Outro fundamento importante para a exigência de seguimento do decálogo é

a memória da ação de Deus em relação à libertação da escravidão, conforme

menciona anteriormente. Como se lê em Dt 5,6: “Eu sou Iahweh teu Deus, aquele

que te fez sair da terra do Egito, da casa da escravidão.”

Segundo Kramer (2016, p. 104), nesta passagem Deus faz sua

auto-apresentação e se proclama como Deus libertador. Por esta lógica, rememorar o

Deus que liberta da escravidão no contexto de apresentação dos mandamentos,

implica em enfatizar que para que povo tenha sua liberdade preservada e a vida

esperada seja imprescindível o seguimento destas exigências que, no fundo se

constituem como base ética de cumprimento da aliança.

Em outras palavras, ainda segundo o mesmo autor, as palavras e exigências

de YHWH presentes no decálogo tem por objetivo evitar que aqueles que foram

libertos da escravidão egípcia recaiam em condições semelhantes de opressão e

dominação. Mesters (1986, p. 20) chegou a comparar Ex 20,2 e Dt 5,6 como um

prego que sustenta as dez palavras de YHWH. Se acontecer de o prego sair da

parede e o quadro terminar caindo no chão, então este se quebrará e só sobrará

pedaços.
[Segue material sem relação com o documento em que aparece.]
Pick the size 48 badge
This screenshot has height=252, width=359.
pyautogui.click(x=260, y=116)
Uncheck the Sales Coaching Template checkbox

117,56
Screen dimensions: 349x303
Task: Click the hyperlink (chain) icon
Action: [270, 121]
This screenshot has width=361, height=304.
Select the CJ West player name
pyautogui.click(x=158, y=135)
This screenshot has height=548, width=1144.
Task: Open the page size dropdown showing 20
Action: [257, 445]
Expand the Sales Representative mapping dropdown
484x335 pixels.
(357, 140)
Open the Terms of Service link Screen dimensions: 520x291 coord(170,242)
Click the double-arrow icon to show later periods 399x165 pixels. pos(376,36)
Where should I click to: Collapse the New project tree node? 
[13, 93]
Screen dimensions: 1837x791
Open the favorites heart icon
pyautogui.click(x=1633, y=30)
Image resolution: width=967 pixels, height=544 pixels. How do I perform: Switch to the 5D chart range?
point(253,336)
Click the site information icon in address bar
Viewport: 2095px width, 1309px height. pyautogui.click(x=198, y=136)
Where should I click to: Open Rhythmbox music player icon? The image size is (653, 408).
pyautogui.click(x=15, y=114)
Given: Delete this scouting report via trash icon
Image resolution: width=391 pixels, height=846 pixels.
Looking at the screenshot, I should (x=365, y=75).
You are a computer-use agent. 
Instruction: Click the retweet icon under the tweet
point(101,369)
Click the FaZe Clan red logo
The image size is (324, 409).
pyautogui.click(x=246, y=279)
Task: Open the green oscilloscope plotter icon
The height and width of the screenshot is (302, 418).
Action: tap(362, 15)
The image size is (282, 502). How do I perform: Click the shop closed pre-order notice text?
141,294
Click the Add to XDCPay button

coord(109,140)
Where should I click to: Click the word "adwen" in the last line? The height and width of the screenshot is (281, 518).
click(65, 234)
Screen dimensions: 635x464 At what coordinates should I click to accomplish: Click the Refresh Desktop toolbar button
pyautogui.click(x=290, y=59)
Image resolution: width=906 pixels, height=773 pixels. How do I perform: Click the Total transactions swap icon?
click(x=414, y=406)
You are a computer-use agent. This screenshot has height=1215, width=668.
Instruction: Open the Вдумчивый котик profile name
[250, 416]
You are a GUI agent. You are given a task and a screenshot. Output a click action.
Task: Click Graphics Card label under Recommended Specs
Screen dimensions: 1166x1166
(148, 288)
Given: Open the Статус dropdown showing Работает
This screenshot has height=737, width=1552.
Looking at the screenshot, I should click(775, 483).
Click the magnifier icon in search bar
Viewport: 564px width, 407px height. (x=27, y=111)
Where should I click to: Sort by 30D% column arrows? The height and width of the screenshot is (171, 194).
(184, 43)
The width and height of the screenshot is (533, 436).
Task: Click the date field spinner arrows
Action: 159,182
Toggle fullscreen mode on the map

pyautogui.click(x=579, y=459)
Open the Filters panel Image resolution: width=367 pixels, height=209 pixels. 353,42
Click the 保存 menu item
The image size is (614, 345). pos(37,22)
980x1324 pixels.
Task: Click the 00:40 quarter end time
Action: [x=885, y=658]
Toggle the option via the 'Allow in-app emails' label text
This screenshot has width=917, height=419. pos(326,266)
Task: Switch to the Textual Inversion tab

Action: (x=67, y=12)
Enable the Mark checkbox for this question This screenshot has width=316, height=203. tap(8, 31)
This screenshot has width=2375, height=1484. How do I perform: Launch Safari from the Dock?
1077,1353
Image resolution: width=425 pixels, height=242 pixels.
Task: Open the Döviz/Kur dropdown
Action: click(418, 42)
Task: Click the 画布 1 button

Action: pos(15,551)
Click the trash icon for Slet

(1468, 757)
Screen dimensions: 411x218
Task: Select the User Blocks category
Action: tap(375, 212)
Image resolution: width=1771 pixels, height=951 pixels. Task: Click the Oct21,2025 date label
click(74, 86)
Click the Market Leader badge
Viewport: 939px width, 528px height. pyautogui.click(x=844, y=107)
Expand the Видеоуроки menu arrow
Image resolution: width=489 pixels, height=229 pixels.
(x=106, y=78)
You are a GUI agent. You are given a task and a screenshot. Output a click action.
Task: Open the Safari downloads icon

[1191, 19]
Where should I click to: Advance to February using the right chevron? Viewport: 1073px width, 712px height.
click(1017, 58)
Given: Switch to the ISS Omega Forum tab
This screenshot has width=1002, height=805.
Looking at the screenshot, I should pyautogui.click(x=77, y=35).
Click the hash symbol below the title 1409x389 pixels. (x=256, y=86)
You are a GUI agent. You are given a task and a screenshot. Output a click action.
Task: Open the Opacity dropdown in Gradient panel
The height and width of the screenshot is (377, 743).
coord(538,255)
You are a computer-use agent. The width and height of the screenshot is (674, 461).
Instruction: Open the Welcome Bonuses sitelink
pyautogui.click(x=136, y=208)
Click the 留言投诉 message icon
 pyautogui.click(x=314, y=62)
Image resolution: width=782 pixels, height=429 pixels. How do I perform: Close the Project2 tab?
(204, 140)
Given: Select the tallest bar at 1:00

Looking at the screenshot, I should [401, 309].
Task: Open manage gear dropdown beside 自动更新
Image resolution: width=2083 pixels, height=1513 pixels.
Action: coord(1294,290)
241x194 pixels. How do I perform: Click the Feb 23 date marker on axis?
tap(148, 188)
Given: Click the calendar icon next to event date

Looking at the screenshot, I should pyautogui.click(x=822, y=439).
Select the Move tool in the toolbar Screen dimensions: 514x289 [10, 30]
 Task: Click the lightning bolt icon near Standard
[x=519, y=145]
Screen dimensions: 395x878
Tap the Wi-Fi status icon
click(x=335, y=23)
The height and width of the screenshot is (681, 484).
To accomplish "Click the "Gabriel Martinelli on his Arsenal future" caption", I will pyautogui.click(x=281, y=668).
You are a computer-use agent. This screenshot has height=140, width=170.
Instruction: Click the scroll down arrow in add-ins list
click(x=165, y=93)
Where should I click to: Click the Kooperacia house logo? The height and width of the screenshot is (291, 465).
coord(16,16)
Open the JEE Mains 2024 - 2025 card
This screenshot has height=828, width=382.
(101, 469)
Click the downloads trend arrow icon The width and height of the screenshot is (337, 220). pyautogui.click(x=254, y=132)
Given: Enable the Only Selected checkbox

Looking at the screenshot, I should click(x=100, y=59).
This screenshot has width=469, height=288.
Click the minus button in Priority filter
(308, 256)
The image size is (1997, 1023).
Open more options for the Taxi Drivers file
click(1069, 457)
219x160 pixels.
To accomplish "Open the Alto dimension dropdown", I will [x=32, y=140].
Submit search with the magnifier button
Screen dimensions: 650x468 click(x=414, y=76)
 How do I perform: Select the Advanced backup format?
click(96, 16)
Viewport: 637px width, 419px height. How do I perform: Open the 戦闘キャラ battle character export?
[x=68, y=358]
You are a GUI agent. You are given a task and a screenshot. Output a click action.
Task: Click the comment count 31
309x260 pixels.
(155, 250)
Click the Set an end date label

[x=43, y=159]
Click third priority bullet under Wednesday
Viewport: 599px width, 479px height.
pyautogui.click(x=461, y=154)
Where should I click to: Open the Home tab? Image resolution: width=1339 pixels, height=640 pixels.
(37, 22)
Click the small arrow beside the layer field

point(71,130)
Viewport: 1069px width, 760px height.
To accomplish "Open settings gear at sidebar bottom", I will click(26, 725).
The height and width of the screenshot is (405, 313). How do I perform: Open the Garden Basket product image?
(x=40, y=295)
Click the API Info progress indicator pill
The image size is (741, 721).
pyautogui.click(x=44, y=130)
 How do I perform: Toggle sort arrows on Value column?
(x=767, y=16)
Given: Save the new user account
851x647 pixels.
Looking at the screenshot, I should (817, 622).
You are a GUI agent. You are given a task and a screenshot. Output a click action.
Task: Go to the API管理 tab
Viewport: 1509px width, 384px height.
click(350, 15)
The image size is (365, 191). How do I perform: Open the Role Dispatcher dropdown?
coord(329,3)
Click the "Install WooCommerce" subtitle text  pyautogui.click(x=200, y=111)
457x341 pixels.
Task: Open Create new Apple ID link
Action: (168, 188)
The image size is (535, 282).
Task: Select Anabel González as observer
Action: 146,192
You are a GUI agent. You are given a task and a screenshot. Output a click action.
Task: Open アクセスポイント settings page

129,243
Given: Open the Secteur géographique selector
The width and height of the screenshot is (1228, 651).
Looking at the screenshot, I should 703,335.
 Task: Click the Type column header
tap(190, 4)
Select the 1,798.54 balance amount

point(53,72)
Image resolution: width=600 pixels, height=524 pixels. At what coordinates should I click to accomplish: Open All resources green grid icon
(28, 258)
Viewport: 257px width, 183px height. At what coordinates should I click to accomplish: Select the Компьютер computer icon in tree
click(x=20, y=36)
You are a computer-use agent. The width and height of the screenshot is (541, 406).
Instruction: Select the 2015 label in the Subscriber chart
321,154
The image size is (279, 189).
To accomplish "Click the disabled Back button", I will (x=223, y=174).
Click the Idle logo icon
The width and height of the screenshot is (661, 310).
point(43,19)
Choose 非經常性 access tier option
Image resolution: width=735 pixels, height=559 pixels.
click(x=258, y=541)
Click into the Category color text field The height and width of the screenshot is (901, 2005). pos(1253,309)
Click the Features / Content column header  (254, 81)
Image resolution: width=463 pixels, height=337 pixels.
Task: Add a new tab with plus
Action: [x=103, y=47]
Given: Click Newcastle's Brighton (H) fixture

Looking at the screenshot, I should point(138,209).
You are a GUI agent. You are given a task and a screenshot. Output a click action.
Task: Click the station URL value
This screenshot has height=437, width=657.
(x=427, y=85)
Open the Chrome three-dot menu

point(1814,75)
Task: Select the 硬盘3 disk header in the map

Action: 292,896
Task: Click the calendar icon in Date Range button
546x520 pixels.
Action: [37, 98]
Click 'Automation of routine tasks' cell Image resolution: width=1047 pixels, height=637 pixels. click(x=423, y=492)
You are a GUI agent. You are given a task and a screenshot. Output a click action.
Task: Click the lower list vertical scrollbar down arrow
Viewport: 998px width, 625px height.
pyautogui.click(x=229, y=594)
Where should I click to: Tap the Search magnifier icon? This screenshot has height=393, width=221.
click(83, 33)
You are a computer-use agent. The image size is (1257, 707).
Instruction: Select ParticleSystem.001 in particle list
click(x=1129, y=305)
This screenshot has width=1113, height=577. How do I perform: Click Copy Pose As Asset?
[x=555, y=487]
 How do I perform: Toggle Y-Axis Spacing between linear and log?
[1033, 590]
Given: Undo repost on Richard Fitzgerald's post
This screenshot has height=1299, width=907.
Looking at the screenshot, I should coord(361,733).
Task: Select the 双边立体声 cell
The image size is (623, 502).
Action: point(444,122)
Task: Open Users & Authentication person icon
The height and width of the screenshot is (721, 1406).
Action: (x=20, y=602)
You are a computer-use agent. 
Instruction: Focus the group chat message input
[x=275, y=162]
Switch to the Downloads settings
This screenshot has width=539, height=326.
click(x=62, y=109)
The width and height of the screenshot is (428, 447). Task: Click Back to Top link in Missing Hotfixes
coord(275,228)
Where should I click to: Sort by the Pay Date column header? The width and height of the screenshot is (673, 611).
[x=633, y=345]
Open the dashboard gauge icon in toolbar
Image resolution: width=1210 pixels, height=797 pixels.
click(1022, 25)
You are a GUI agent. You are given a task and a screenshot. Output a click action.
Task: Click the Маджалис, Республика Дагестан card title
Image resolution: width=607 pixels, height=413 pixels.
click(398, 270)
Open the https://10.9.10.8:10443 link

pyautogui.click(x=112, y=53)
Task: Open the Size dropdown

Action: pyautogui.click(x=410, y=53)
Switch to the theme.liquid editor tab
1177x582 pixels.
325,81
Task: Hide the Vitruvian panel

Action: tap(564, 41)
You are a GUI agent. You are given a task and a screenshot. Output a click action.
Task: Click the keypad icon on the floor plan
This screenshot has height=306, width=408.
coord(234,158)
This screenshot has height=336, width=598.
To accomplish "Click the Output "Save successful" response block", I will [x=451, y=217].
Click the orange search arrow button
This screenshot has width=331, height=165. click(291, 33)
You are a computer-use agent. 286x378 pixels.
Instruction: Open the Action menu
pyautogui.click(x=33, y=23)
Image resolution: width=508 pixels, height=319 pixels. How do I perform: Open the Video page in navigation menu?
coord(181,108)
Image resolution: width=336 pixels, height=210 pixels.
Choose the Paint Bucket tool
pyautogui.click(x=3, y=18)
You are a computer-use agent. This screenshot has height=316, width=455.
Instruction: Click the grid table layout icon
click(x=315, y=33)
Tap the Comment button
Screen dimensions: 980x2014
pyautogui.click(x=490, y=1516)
Assim, é extremamente importante e urgente substituir a compreensão de

um Deus que é “imperador” e que prescreve mandamentos, por um Deus que age

como libertador e que, ao exigir o cumprimento dos mandamentos, está propondo

um caminho para que as pessoas e a sociedade em geral encontrem sempre

liberdade.

De acordo com Otto (2011, p. 180), o decálogo não teve uma reformulação

total no tempo do exílio, mas em sua composição foram utilizados elementos

“pré-moldados”. Dentre os argumentos que justificam essa posição, encontra-se o de que

há a mudança do discurso de Deus na primeira pessoa, no caso do primeiro

mandamento para o discurso sobre Deus na terceira pessoa no caso dos

mandamentos seguintes.

Além disso, em Dt 5,17-20 a combinação das proibições de homicídios,

adultério, furto e também o próprio testemunho falso, já se via contemplada na série

de legislações sobre pena de morte (Ex 21,12-17), também no código da aliança e

em formulação profética, como se vê em Os 4,2. Segundo Otto (2011, p. 180), isso

significa que tal combinação era transmitida de forma autônoma e independente no

decálogo.

Por tudo que foi apresentado nesta seção da presente tese, observa-se a

complexidade de interpretação sobre os textos do decálogo e seu processo de

formação redacional, mas que aponta para a riqueza de possibilidades de estudo e

reflexão sistemática desse material que sem dúvida foi tão crucial para normatizar as

relações dos israelitas entre si e com YHWH.